Not everyone was as enthusiastic as LaGuardia about the project, some regarded it as a forty [$40 m] million dollar boondoggle. But the public was fascinated by the very idea of air travel, and thousands traveled to the airport, paid the dime fee, and watched the airliners take off and land. Two [2] years later these fees and their associated parking had already provided two hundred eighty-five thousand [$285,000] dollars, and other non-travel related incomes [food, etc.] were another six hundred fifty thousand [$650,000.] dollars year. The airport was soon a financial success. A smaller airport in nearby Jackson Heights, Holmes Airport, was unable to prevent the expansion of the larger airport and closed in 1940.

Newark Airport began renovations, but could not keep up with the new Queens airport, which TIME called "the most pretentious land and seaplane base in the world." Even before the project was completed LaGuardia had won commitments from the five [5] largest airlines [Pan American Airways, American, United, Eastern Air Lines and Transcontinental & Western Air] that they would begin using the new field as soon as it opened.

 

TERMINAL A

Pan Am's transatlantic Boeing 314 flying boats moved to LaGuardia from Port Washington in 1940. During World War II the airport was used to train aviation technicians and as a logistics field. Transatlantic landplane airline flights started in late 1945; some continued after Idlewild [now John F. Kennedy International] opened in July 1948, but the last ones shifted to Idlewild in April 1951.

 

Newspaper accounts alternately referred to the airfield as New York Municipal Airport and LaGuardia Field until the modern name was officially applied when the airport moved to Port of New York Authority control under a lease with New York City on June 1, 1947.

LaGuardia opened with four [4] runways at forty-five [45] degree angles to each other, the longest [13/31] being six thousand [6,000 ft] feet(1,800 m). Runway 18/36 was closed soon after a United DC-4 ran off the south end in 1947; runway 9/27 at four thousand, five hundred [4500 ft] feet was closed around 1958, allowing LaGuardia's terminal to expand northward after 1960.

Circa 1961 runway 13/31 was shifted northeastward to allow construction of a parallel taxiway [such amenities being unknown when LGA was built] and in 1965–66 both remaining runways were extended to their present seven thousand [7,000 ft] feet (2,100 m).

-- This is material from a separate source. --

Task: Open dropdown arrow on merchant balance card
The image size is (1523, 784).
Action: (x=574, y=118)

The April 1957 Official Airline Guide shows two hundred eighty three [283] weekday fixed-wing departures from LaGuardia: one hundred twenty-six [126] American, forty-nine [49] Eastern, thirty-three [33] Northeast, thirty-one [31] TWA, twenty-nine [29] Capital and fifteen [15] United. American's flights included twenty-six [26] non-stops to Boston and twenty-seven [27] to Washington National [mostly Convair 240s]. Jet flights {United 727s to Cleveland and Chicago} started on June 1, 1964

 

Later LGA Development

Although LaGuardia was a large airport for the era in which it was built, it soon became too small. Starting in 1968 General Aviation [GA] aircraft were charged heavy fees to operate from LaGuardia during peak hours, driving many GA operators to airports such as Teterboro Airport in Teterboro, New Jersey.

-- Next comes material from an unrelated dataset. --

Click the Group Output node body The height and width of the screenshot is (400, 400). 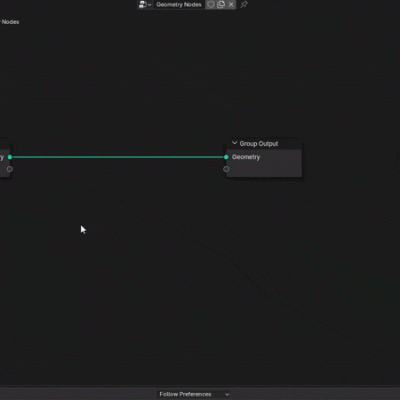click(x=264, y=163)
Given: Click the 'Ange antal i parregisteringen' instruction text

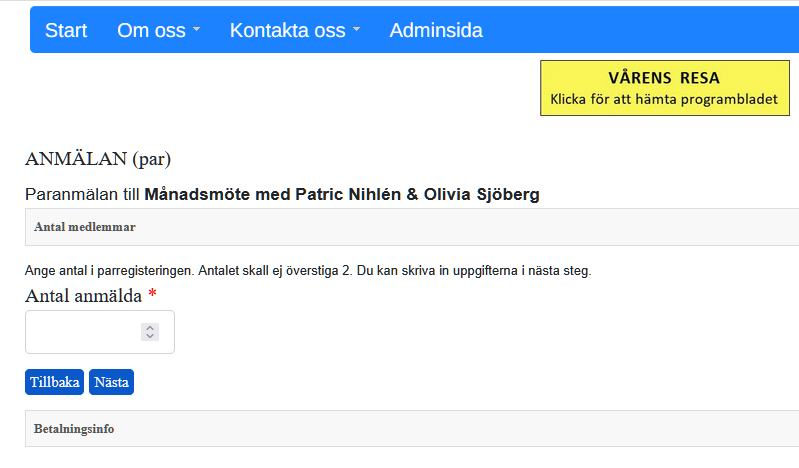Looking at the screenshot, I should pos(308,271).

The increase in traffic at LaGuardia and safety concerns prompted the closure of nearby Flushing Airport in 1984. Also in 1984, to further combat overcrowding at LGA, the Port Authority instituted a Sunday-thru-Friday "perimeter rule" banning nonstop flights from LaGuardia to cities more than one thousand, five hundred [1,500] miles (2,400 km) away; at the time, Denver was the only such city with nonstop flights, and it became the only exception to the rule. [In 1986 Western Airlines hoped to fly 737-300s nonstop to Salt Lake City and unsuccessfully challenged the rule in federal court]. Later, the Port Authority also moved to connect JFK and Newark Airport to regional rail networks with the AirTrain Newark and AirTrain JFK, in an attempt to make these more distant airports competitive with LaGuardia. In addition to these local regulations, the Federal Aviation Administration [FAA] also limited the number of flights and types of aircraft that could operate at LaGuardia.

LaGuardia's traffic continued to grow. By 2000, the airport routinely experienced overcrowding delays, many more than an hour long. That year, Congress passed legislation to revoke the federal traffic limits on LaGuardia by 2007. The reduced demand for air travel following the September 11, 2001, terrorist attacks on New York City quickly slowed LaGuardia's traffic growth, helping to mitigate the airport's delays.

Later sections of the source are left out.